EXERCISE DESCRIPTION: Transcribe, exactly and in full, every record shown below, while omitting its images.

Stored records:
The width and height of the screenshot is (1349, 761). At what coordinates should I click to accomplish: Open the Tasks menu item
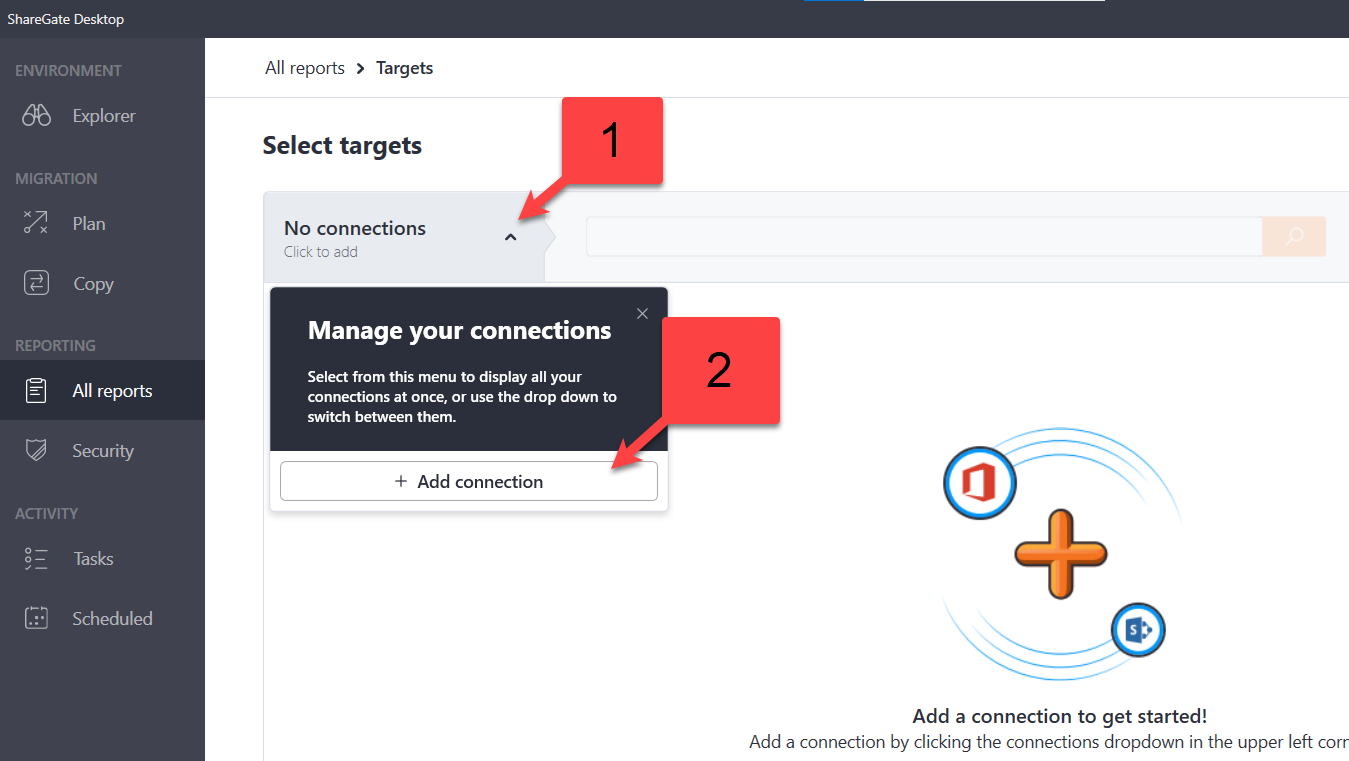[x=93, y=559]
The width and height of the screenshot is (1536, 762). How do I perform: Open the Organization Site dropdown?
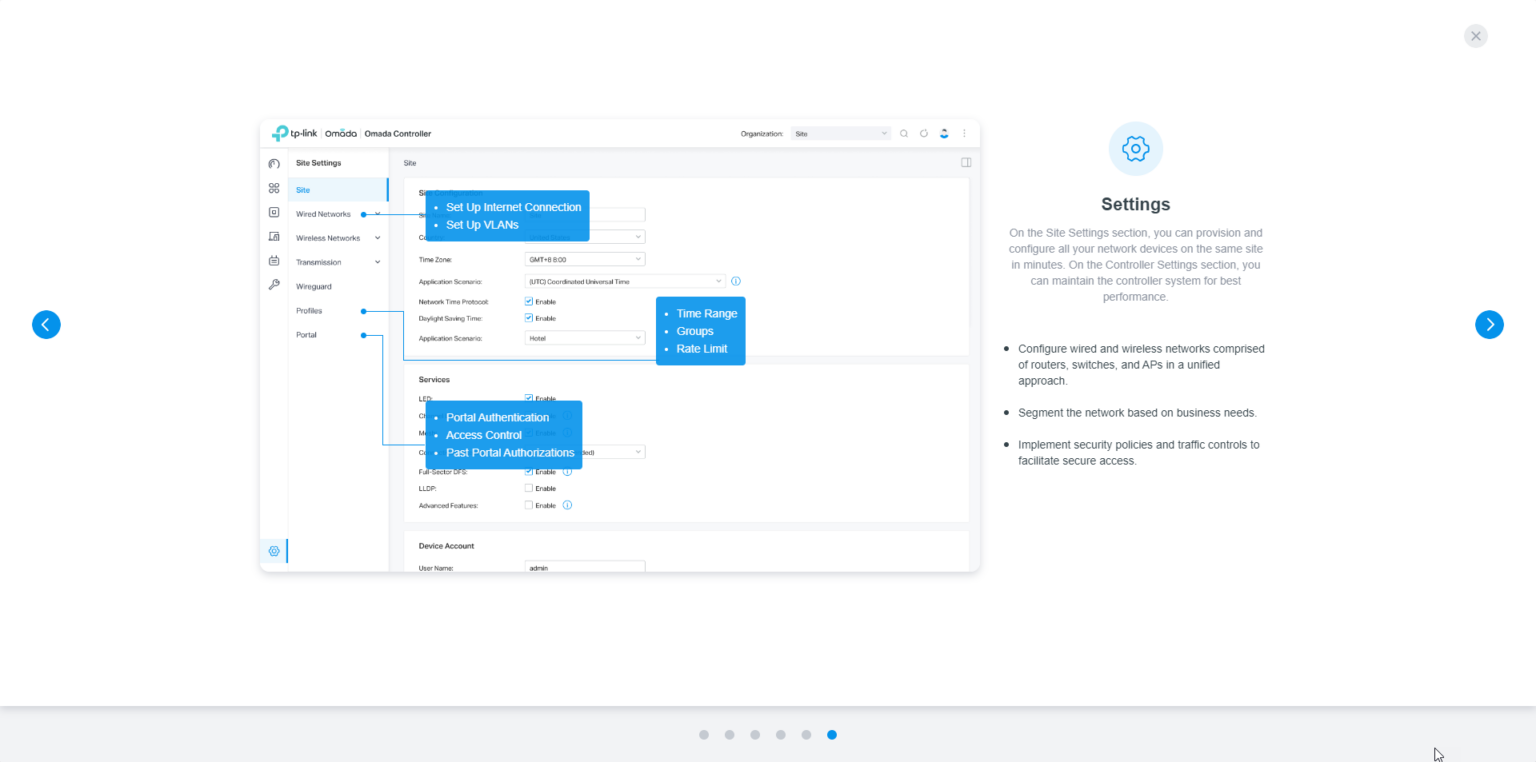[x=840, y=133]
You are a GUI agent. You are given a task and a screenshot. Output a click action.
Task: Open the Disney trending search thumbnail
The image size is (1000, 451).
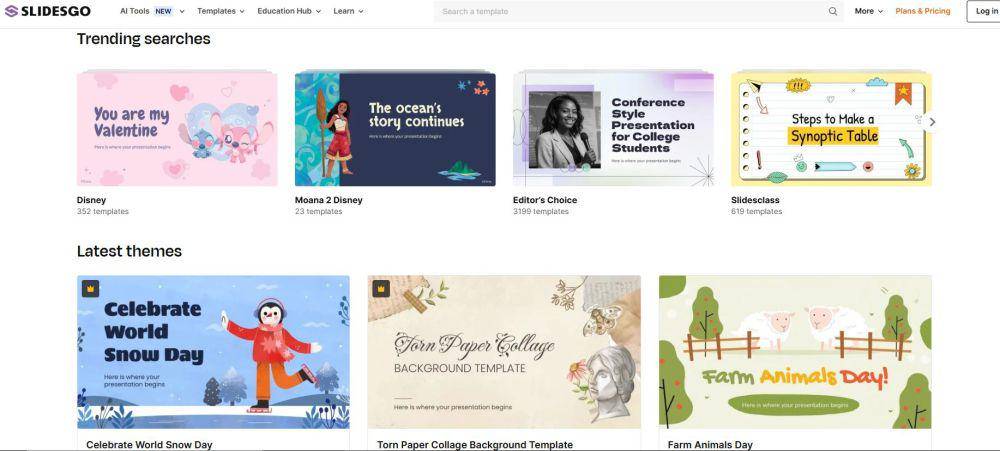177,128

EXERCISE SOLUTION:
The width and height of the screenshot is (1349, 761). At what coordinates should I click to accomplish: Open the Tasks menu item
[x=93, y=559]
The width and height of the screenshot is (1536, 762). How do I perform: Open the Organization Site dropdown?
[x=840, y=133]
You are a GUI agent. You are given a task and a screenshot. Output a click action.
Task: Open the Disney trending search thumbnail
The image size is (1000, 451).
177,128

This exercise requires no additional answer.